On the structural elements of the older eastern part of the building only traces of the green ashlar voussoirs could be found in the choir and transept. On the end face of the choir apse a light-green ashlar painting with raised white joints still shimmers today below leaf frieze belonging to the late-Romanesque decoration which provides evidence of a coloured pattern in the eastern parts during the end of the 12th century and has also been reconstructed on the voussoirs in the crossing.
In the nave the polychrome architectural decorations from approximately 1250 take over the small-scale divisions that must have been hewn with great difficulty from local Sauerland stone. For example, the crocket capitals completely related in the nave are certain to expect a painted wreath of leaves as have been discovered in similarly shaped capitals in Wormbach. The half-piers with their red, grey and green frames with white joints as documented in findings are in effective contrast with the pier corners left in white. The face ends of the arches of the central nave are checkered alternately with four different types of marbling, of which there is still some evidence, in particular in the west bay. The soffits of the arches probably once also bore decoration: On the barrel vault between the east and middle bay a red carpet-like pattern on a white background, framed with light accompanying strips is shown that consists of a grid made up of diagonally arranged squares with crosses on the interfaces. Different to the many Westphalian painting systems of the Romanesque period in the groin vaults of the central nave there were no painted spandrel ends in the cap corners. Slightly above the transom and leaving out the groins, accompanying ornamental ribbons with tendril decoration rose to the apex of the vault that was decorated with a central medallion. This could – as is still shown in the western vault with the representation of a lion – even be designed with figures. On the vault caps there were still the remains of further medallions and tree-of-life motifs that refer to heavenly life ever after.
In the side aisle vaults that are depicted as barrel vaults with lunette caps, there are no longer any remains of the original colour scheme.

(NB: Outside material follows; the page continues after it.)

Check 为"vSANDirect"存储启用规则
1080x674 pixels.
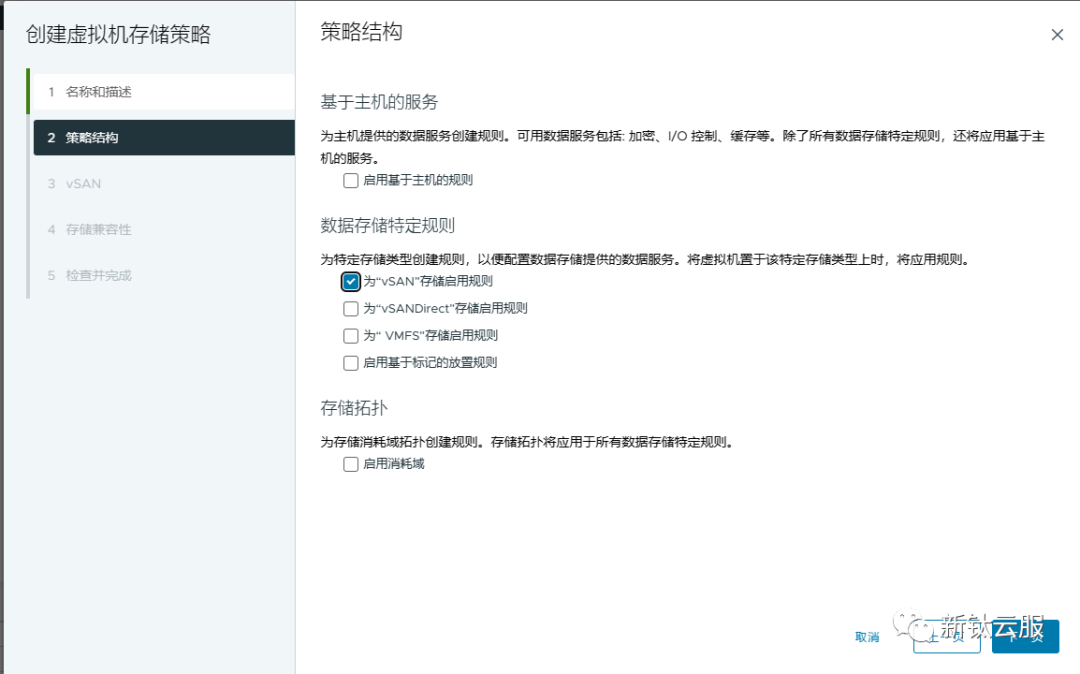[350, 308]
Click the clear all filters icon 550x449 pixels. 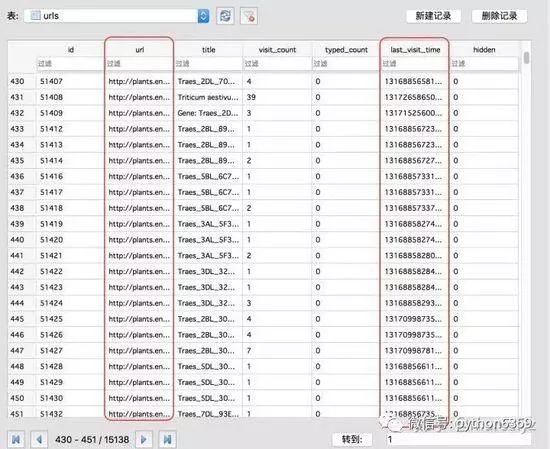[249, 16]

Figurative Romanesque wall painting
Choir apse: Christ in Majesty with saints above prophets and Old Testament characters.
South apse: Legend from the life of St. Nicholas.

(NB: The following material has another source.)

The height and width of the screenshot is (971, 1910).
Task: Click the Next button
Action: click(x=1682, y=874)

Crafting technique/painting technique
Presumably single-coat lime plaster that is relatively evenly smoothened. On the already long since dried plaster several coats of approximately 2 mm thick lime wash were applied with a wide brush as a ground. Without direct incisions, the preparatory drawing was then applied in red ochre onto the still damp lime wash. In the area of the calotte the halos of Christ and the saints and some parts of the throne have been plastically emphasised by making indents scraped out of the final render. Here the figures are designed more elaborately than further below, also the faces of Christ and Mary have particularly differentiated modelling. Contours were applied with caput mortuum or black. Gildings can be found more frequently in the calotte, for instance on the areas plastically accentuated by indentation, but also on robes and attributes, in the window area only on the halos of the prophets. The picture backgrounds were uniformly blue (azurite), visible today is the ochre-coloured underpaint. In the middle section of the Legend of St. Nicholas the complete paint layer with preparatory drawing, inner colouring, contours and highlights is still existent. The pigments here are fixed al fresco in the lime wash. Amongst others, the following pigments were used: iron oxide red, yellow ochre, red ochre, green earth, umber, vermillion, malachite, azurite, red lead, white lead.

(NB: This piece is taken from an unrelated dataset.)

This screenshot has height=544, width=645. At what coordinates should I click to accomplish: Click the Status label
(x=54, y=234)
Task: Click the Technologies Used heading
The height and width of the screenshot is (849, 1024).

Uncovered partially in 1911 and completely in 1915 (except for parts of the Gothic overpaint), then restored by historicising overpaint. 1967/68 renewed exposure and restoration. 2016 conservation of the existing parts. Despite losses that were also due to the poor adhesion of the ground (lime wash) to the plaster, approximately 60 percent of the traditional Romanesque painting shows still well preserved parts with plastic, former gilded areas and carefully designed artistic details that provide evidence of a high quality of workmanship.
Description and iconography
The calotte is dominated by the almighty image of the eschatological figure of the enthroned Christ in a well-extended mandorla, surrounded by evangelist symbols. He has raised his right arm in a blessing gesture, with his left hand (paint layer missing today) he is holding the open book that is resting on his thigh. To the right side of Christ Mary is standing with raised and begging hands. Together with John the Baptist on the left side of Christ and therefore standing opposite her with the same begging gesture is the Deesis group in which the two saints, begging for mercy for the people, turn to the universal ruler. The two saints, both standing on each outer side, can be identified as probably being St. Nicholas on the left in bishop’s attire and to the right probably as St. Blaise. As a martyr he is barefoot, bearing a cross-staff and not clearly designated, the place to the side of the Deesis figures is, however, often reserved for the patrons of the church (e. g. in Soest, in St. Patroclus and in St. Nicholas). These two outer figures are standing in a slight contrapposto and are looking down frontally on the observer.
In the window zone four larger-than-life figures are depicted to the sides of the three arched windows. They are designated by tituli and halos. With the exception of the southernmost, female figure (Queen of Sheba?) they can be deciphered as prophets. The row of prophets is continued on a slightly smaller scale in the windows where six further standing prophets with tituli are set in the deep window reveals. Centrally in the apex of each of the three window soffits there is a medallion. In the eastern window the bust of a female figure is depicted who can be identified by her veil as the Mother of God. In the two other windows the paintings are by most appearances most likely to be the busts of prophets with tituli that therefore complete the ensemble of twelve Old Testament figures.
In 1434 three standing figures, each to the south of the windows, have been remodelled to form apostles of which, as a reference area, a fragment of Matthew has remained with an open book and a dating inscription in it.
The pictorial frieze in the southern side apse shows an unusual legend from the life of St. Nicholas. Several scenes are depicted in the course of which St. Nicholas appears to the thieves of a treasure and persuades them to return it, whereby the owner of the treasure, a rich heathen, is converted to Christianity.
In the figures of the calotte and those of the St. Nicholas frieze, many associated motifs can be found. The design of the paintings can therefore be clearly allocated to one studio. Among the figures at least three artists can be identified: the figure of Christ, Saint John and St. Blaise, the prophets standing at the side of the east window, the two prophets in the reveals of the east window and the Jew who is scourging the picture, appear to originate from one artist. The faces of Mary and St. Nicholas modelled in colour in the calotte show a differing character. The prophets in the northern window reveals are different again and are more strongly graphical in their layout. The foliate frieze and the framing ribbons were probably reserved for a further artist who was not specialised in figures so that, on the basis of these observations, a vague picture of a studio with several artists is suggested.
There are stylistic parallels with the figurative painting in the St. Nicholas‘ Chapel in Soest and the glass painting in Bad Sassendorf-Lohne (today in the LWL-Museum für Kunst und Kultur in Münster), both from studios in Soest, and with the fragment of a figure in Dortmund-Wellinghofen, although the artists could not be identified here as being the same one. There are even closer connections with the book paintings, particularly with the Donaueschingen Psaltery by a painter probably from Hildesheim. It is possible that both artists had similar pattern sheets that they used for their work, so that a closer cooperation and even the same artist cannot necessarily be presumed.
The wall paintings in Balve with their restrained extensions and their many preserved, very qualitatively carried out details and the still recognisable overall draft, present significant evidence of the Zackenstil (Jagged Style) in Westphalia.